Besides who said Alice Diamond wasn’t liked? She had plenty of friends. Doesn’t a diamond have many facets? Can’t Alice, and the characters in my stories, have nuance. Can they not be at once, funny and do bad things? Can’t they be complicated, you know, human?
Female Rage
Alice Diamond stood five feet nine at a time when average height for a man was five feet six inches. Most women can’t punch a man and make him see stars. Alice could, that’s why the police called her Diamond Alice. Now not many women will take on a man in a fist fight. We wouldn’t go toe to toe with a man, that’s insane. A female murderer may carry the same malice, but she’ll wait until her prey is asleep and get him that way. She’ll poison his food. Or manipulate another man to do the toe to toe stuff for her. She wants to win.
That premise starts to sound like empowerment, but I reject that bucket with even more ferocity. I find the empowerment tag weirdly condescending. It’s got that girl power twee vibe. As if dreamed up by a marketing team after running a focus group on positive words no one can disagree with.
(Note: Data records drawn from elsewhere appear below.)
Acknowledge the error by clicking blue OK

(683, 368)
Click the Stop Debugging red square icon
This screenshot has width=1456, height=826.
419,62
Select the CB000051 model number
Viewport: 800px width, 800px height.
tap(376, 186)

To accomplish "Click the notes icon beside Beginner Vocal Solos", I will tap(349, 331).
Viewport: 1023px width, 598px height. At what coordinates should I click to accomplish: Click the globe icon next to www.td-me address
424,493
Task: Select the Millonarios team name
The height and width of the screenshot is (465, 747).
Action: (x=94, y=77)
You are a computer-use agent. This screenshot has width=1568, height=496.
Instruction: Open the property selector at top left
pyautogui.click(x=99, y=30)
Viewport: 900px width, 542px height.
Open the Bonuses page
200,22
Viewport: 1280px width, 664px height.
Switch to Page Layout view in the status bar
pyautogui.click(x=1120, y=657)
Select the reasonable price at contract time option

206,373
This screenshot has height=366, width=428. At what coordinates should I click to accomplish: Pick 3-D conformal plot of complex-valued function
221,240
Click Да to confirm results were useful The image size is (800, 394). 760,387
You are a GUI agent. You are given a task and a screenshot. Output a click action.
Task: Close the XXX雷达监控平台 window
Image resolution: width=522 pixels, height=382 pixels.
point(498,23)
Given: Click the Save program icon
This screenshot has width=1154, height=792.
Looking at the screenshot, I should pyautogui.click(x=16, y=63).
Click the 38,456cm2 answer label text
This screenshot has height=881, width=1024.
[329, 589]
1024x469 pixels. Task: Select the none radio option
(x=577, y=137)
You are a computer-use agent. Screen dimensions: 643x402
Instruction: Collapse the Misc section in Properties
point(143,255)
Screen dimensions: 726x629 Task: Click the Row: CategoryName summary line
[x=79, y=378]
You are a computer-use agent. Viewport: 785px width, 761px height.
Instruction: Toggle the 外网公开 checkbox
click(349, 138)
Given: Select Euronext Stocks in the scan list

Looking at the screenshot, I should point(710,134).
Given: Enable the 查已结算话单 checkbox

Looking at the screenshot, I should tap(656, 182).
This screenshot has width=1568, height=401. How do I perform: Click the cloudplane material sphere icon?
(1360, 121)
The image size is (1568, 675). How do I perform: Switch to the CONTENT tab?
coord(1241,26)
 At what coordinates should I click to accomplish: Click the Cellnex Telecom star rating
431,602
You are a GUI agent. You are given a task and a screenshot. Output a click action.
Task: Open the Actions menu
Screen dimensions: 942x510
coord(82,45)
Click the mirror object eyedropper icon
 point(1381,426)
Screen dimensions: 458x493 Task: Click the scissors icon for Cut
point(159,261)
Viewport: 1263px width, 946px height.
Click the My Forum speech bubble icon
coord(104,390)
It erases the victims of crime. The loss of property, the scars and violence. The harm.
The Forties weren’t above doing terrible things because they were women. Intimidating witnesses, blackmail and extortion is not harmless. But it was dog eat dog in 1920s Britain and what do you expect a clever, vibrant but poverty-stricken young woman to do? Sit around and wait to be eaten? Actually yes, I think as a society we often do expect exactly that.
Man vs Bear
One aspect of the Man or Bear story that no one asks is if that bear is a lady. Of course not! That’s irrelevant. We assume both genders of bear may wish to eat us. From the viewpoint of a different species, we don’t make silly cultural assumptions about the differences between girl and boy bears. We understand that they are fundamentally the same species with the same instincts. We don’t think: ‘Well if it’s a girl bear, she’ll be helpful and smiley.’ Do we? And yet we do this with humans, you’d have thought we’d have learned by now.
Women crave adventure and excitement too. Young girls dream of spending money and having experiences and the most driven simply can’t sit back and wait for the next thing to happen to them…. What even is that state? Perpetual victimhood?
And we’ve come full circle … Because that’s what’s expected of women much of the time and women are as much at fault for this, because we often demand this passivity of each other.
If we find ourselves intrigued by the exploits of The Forty Elephants and desperate to exonerate them to fit into our expectations, to make them likeable. Should we be asking? Why do I have such crazy expectations that women should be morally faultless? Let them be hard to pin down, resist the buckets! Let us all be human.